**Texte source:**
^^^^^^^^^^^^^^^^

Il y a eu un quinquennat sarkosy avec de telles outrance que plus rien ne sera pareil.
la France possède pléthore de grands hommes capables de bien faire pour le bien collectif. mais ce sont des hommes, donc faillibles quelque soit leur bonne volonté. c’est pourquoi le peuple devra leur rappeler en permanence quels sont leurs devoirs et si pas capables, les virer sans états d’âme. l’heure n’est plus aux idéologies mais au pragmatisme.
prévenu, l’homme politique sera bien obligé de « faire attention ».
quand aux puissants qui pilotaient le régime en sous main afin d’accroître indéfiniment et illégitimement leur richesses, ce sera aussi la démonstration que cela (et leur arrogance) n’est viable que quelques mois.
c’est à dire le temps que les Français ont mis pour se rendre compte qu’ils avaient été floués.
Espérons que De Gaulle qui pensait que les français avaient la mémoire courte se soit trompé. Dans l’histoire récente, il a plutôt eu raison sur le sujet...
Je connais quelques sarkozistes qui semblent enfin avoir compris à qui ils avaient à faire et qui seront dans les manifs samedi, mais il en aura fallu beaucoup pour qu’ils comprennent....

^^^^^^^^^^^^^^^^

**Données enregistrées:**
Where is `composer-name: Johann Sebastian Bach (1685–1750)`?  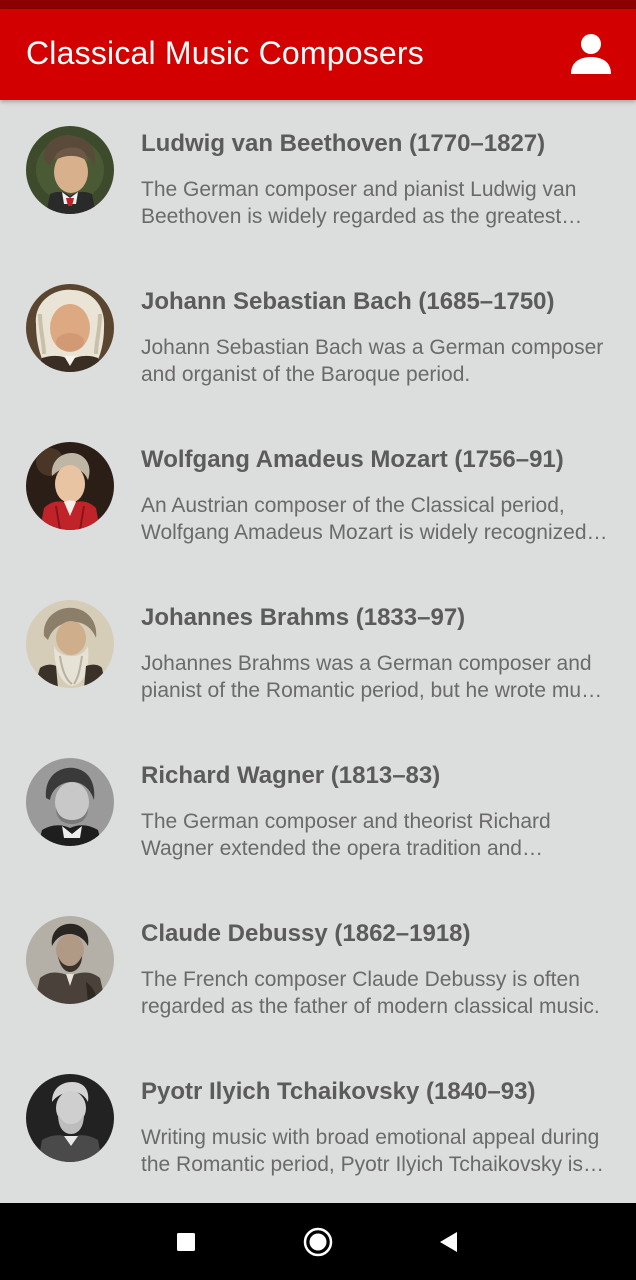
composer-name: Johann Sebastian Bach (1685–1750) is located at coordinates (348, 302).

^^^^^^^^^^^^^^^^

**Liste des activités:**
[1] Modifiez le passage du texte sur le quinquennat allant de « Il y a eu un » jusqu'à « avaient été floués. » en remplaçant « le peuple » par « l'électorat ».
[2] D'après le texte sur le quinquennat, que pensait De Gaulle de la mémoire des Français ?
[3] Reprenez le texte sur le quinquennat après sa dernière phrase et poursuivez-le.

**Réponses aux consignes:**
[1]
Il y a eu un quinquennat sarkosy avec de telles outrance que plus rien ne sera pareil.
la France possède pléthore de grands hommes capables de bien faire pour le bien collectif. mais ce sont des hommes, donc faillibles quelque soit leur bonne volonté. c’est pourquoi l'électorat devra leur rappeler en permanence quels sont leurs devoirs et si pas capables, les virer sans états d’âme. l’heure n’est plus aux idéologies mais au pragmatisme.
prévenu, l’homme politique sera bien obligé de « faire attention ».
quand aux puissants qui pilotaient le régime en sous main afin d’accroître indéfiniment et illégitimement leur richesses, ce sera aussi la démonstration que cela (et leur arrogance) n’est viable que quelques mois.
c’est à dire le temps que les Français ont mis pour se rendre compte qu’ils avaient été floués.

[2] Il pensait que les Français avaient la mémoire courte.

[3]
Un autre aspect délirant actuel aura été de voir ceux que nous avons élus directement (députés) ou indirectement (sénateurs) pour NOUS REPRESENTER « s’amuser » pour une partie d’entre eux (Droite et Centre) à précipiter sans vergogne lors de leurs délibérations les décisions majeures voulues par le Gouvernement , pour l’aider à prendre de vitesse les contestations de leurs électeurs... Outre l’aspect un peu veul de la chose, il est inadmissible d’agir de cette façon en tant qu’élus du peuple contre les intérêts des français. Qu’ils aient ou qu’ils pensent avoir raison est une chose, mais leur mandat leur ne leur est pas donné pour faire des lois dans la précipitation. Ils bafouent leurs fonction, montrent qu’ils sont inféodés avant tout à leur parti et qu’ils ne sont donc pas dignes de confiance.
Les électeurs devraient tâcher de s’en souvenir pour les prochaines élections et en reléguer un maximum aux oubliettes !
ou pire ont rejeté l’amendement qui alignait leur régime spécial de retraite particulièrement favorable sur le régime général comme ils vont l’exiger par ailleurs d’autres régimes spéciaux !
C’est de l’ordre du symbole, mais c’est quand même incroyable de cynisme !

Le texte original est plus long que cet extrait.